Task to complete ::
Copy the rows from the line containing "Screen dimensions: 1160x561" to the line containing "Click the purple Export icon", including both, with no changes.

Supplied material ::
-- start --
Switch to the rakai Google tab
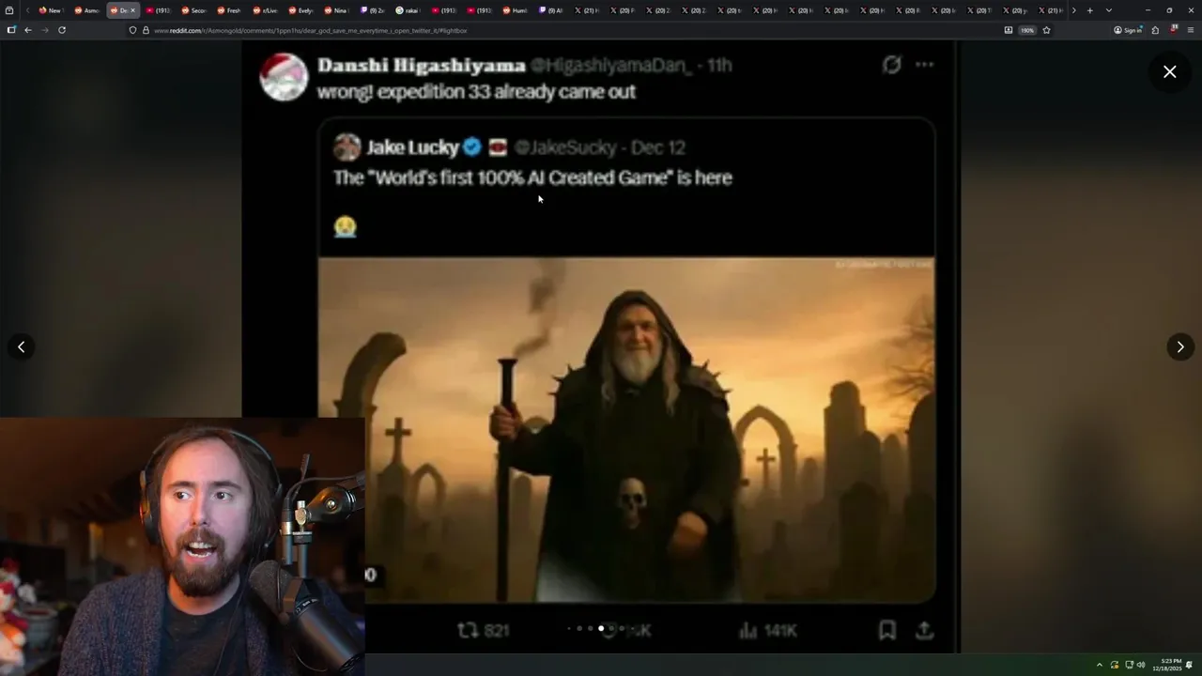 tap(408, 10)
-- end --
-- start --
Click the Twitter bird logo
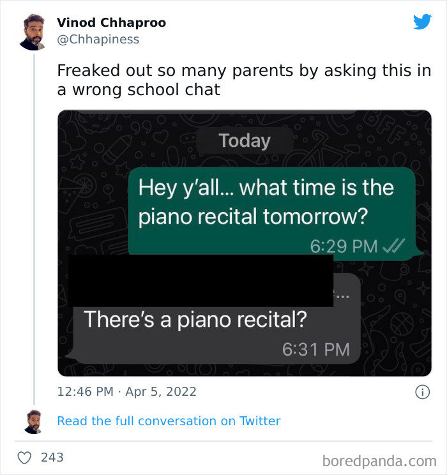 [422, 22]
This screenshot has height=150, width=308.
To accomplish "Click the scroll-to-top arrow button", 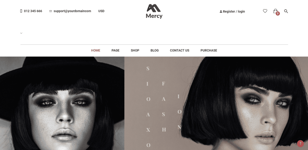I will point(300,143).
-- end --
-- start --
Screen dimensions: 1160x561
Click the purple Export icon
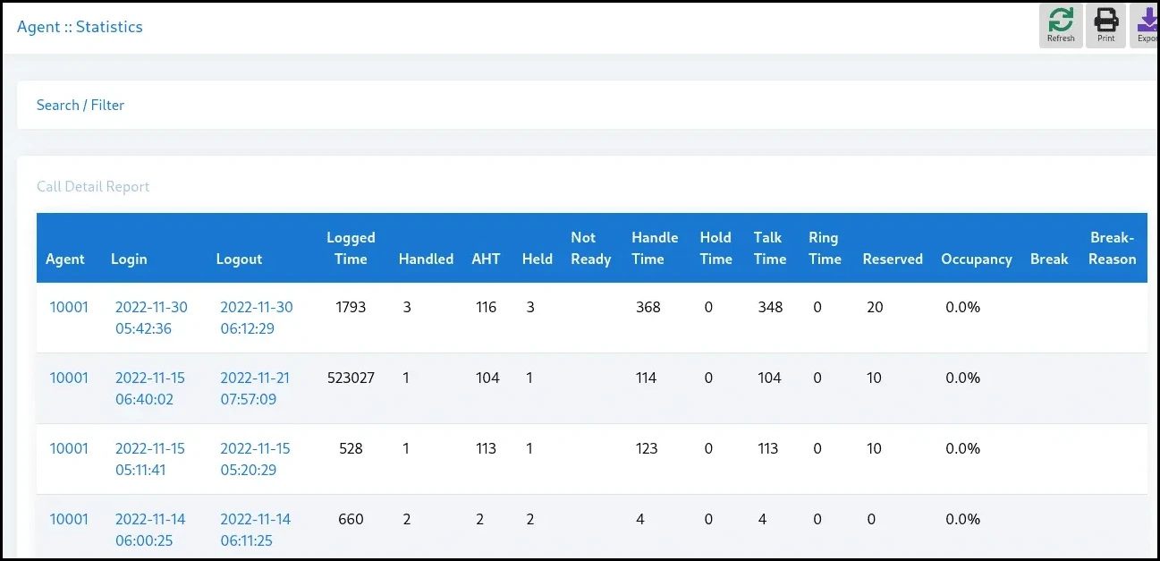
-- end --
Task solution ::
Screen dimensions: 1160x561
Click the purple Export icon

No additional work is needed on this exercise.